Zugänge an drei Standorten Sechs neue Berater: Merck Finck stockt Personal im Private Banking auf

Schriftzug von Merck Finck über der Niederlassung in Düsseldorf

Schriftzug von Merck Finck über der Niederlassung in Düsseldorf: Auch hier starten in den kommenden Wochen zwei neue Berater. Foto: Imago Images/Michael Gstettenbauer

Sechs Berater und fünf Assistenzen hat Merck Finck in den vergangenen Wochen eingestellt. Dies teilt die Privatbank, die zur luxemburgischen Quintet-Gruppe gehört, am Montag mit. Die neuen Mitarbeitenden nehmen ihre Arbeit zu verschiedenen Zeitpunkten in den nächsten Monaten auf. Jeweils zwei von ihnen werden an den Standorten München, Düsseldorf und Hamburg tätig sein. Zudem werden fünf Mitarbeitende in Assistenz- und anderen unterstützenden Funktionen in der Kundenberatung starten.

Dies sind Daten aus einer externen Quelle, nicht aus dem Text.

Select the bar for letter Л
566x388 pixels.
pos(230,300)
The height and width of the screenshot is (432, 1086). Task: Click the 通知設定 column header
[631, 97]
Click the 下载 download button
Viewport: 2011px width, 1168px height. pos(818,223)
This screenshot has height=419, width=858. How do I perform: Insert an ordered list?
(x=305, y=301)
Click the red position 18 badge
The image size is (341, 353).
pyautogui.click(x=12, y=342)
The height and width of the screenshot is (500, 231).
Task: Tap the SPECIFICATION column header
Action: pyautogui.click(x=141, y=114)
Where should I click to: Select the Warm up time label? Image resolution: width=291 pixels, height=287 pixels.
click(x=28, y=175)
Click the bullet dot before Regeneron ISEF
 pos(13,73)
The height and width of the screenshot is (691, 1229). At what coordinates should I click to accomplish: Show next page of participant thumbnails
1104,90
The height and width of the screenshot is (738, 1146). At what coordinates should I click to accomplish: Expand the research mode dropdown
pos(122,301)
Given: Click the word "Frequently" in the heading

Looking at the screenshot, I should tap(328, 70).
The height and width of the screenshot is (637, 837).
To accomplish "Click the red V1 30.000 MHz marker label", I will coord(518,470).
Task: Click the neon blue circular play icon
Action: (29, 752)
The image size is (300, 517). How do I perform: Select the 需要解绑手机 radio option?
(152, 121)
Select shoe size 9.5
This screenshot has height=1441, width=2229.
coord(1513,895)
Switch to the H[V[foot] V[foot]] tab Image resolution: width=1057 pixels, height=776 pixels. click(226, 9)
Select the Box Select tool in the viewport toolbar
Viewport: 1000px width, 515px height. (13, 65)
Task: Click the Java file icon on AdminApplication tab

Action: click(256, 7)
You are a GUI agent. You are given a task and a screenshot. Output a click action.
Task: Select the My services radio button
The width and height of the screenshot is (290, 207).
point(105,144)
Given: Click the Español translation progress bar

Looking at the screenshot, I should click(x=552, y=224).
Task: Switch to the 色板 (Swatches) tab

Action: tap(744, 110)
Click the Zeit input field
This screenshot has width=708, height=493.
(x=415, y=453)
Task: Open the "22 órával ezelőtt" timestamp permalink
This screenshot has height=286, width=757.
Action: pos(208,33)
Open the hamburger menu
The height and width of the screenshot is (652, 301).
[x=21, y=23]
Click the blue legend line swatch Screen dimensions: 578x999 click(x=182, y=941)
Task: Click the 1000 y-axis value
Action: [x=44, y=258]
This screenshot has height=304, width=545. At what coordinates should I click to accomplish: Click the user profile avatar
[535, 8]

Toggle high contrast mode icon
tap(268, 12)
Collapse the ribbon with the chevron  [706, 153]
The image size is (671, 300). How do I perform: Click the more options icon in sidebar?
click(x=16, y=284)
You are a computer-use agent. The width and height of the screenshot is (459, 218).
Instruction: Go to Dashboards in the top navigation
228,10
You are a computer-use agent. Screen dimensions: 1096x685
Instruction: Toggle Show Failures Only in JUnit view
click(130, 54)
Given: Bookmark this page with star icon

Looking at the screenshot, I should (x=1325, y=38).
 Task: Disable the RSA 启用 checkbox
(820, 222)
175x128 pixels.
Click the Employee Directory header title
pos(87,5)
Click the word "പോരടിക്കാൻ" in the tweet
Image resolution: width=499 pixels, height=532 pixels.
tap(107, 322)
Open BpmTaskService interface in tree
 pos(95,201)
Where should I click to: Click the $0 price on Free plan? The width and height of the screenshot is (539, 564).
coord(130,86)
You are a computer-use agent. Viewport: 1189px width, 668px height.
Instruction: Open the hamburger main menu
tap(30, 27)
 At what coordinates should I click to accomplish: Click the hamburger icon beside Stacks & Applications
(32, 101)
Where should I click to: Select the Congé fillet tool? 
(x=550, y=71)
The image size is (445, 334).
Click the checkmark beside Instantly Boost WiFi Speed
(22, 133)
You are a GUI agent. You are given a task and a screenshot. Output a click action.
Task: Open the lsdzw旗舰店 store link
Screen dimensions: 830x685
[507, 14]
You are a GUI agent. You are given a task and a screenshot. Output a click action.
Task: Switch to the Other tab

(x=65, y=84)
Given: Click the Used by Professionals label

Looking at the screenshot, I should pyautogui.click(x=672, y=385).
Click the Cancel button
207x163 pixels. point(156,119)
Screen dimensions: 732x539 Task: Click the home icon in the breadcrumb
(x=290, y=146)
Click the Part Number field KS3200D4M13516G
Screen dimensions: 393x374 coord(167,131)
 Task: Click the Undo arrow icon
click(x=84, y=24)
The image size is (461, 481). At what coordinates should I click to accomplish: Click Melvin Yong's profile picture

Hamburg holt Beraterinnen von der Hypovereinsbank und Berenberg

Saskia Tamm wird Beraterin am Standort Hamburg. Sie kommt von der Hypovereinsbank, wo sie ihre Ausbildung zur Bankkauffrau begann, und seit Mai 2020 in der Vermögensberatung tätig ist. Philine Dittmer stößt ebenfalls als Kundenberaterin zum Hamburger Team. Sie kommt aus dem Corporate & Merchant Banking von Berenberg, wo sie insbesondere mit Kunden aus dem Start-up-Umfeld, UHNWI-Kunden und Unternehmern arbeitete.

Am Standort München beginnt Anton Spaci als Kundenberater. Er verfügt über sechs Jahre Berufserfahrung und war nach Positionen im genossenschaftlichen Sektor als selbstständiger Finanzberater unter dem Dach des Deutsche-Bank-Konzerns tätig. Anna Schreiber wechselt als Beraterin von der Stadtsparkasse München, wo sie ebenfalls verantwortlich für die Betreuung von Kunden im Private Banking war.

Dorothee Stattrop tritt ins Düsseldorfer Team von Merck Finck ein. Sie war zuletzt als selbstständige Finanzierungsvermittlerin beim Finanzvertrieb Dr. Klein tätig. Marvin Wegener wechselt von der Deutschen Bank in die Düsseldorfer Niederlassung von Merck Finck. Bei der Deutschen Bank, wo er auch seine Ausbildung zum Bankkaufmann absolvierte, war er zuletzt als Relationship Manager im Private Banking beschäftigt. 

 

Junge und weibliche Vermögende im Fokus

Mit den Neueinstellungen will die Privatbank die ins Leben gerufenen Initiativen „NextGen“ und „ForHer“ vorantreiben. Unter dem Titel „NextGen“ ist das Beratungsangebot für die jüngeren Generationen Vermögender, zum Beispiel erfolgreiche Start-up-Gründer oder auch Erben, gemeint. „ForHer“ steht für Beratungsansätze, die sich gezielt an Frauen richten. Beide Initiativen werden vom Hamburger Standortleiter Sönke Niefünd verantwortet.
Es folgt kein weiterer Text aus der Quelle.